**EXERCISE DETAILS**.
Pull out every line in the rows below that contains the word "accomplish".

[Lines of data]
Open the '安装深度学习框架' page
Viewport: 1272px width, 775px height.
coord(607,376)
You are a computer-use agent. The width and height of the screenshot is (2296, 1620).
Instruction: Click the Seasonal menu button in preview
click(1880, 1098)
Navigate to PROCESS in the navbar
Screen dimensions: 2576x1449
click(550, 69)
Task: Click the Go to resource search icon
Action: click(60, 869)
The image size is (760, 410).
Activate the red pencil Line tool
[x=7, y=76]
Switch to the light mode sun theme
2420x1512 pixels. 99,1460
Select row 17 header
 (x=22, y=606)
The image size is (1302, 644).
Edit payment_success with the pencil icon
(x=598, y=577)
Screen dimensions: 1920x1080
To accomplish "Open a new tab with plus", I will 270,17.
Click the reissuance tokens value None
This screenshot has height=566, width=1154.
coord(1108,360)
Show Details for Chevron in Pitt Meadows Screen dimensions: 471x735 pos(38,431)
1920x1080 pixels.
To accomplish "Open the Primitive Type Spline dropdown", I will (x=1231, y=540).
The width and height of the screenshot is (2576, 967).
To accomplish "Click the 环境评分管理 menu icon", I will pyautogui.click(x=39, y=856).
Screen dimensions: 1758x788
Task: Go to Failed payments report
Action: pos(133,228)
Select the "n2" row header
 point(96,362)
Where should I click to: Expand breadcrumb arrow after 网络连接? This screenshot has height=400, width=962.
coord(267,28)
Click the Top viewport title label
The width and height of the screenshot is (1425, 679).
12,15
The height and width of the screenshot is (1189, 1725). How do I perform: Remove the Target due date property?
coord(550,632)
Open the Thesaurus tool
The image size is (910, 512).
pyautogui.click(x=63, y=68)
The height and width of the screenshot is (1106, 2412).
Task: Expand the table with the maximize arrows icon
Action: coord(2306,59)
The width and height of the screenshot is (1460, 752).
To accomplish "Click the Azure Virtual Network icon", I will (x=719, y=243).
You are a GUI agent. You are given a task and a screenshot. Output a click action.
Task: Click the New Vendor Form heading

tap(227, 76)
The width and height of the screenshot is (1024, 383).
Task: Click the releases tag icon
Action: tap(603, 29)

**CORRECT RESULT**.
To accomplish "Open a new tab with plus", I will 270,17.
To accomplish "Open the Primitive Type Spline dropdown", I will (x=1231, y=540).
To accomplish "Click the 环境评分管理 menu icon", I will pyautogui.click(x=39, y=856).
To accomplish "Click the Azure Virtual Network icon", I will (x=719, y=243).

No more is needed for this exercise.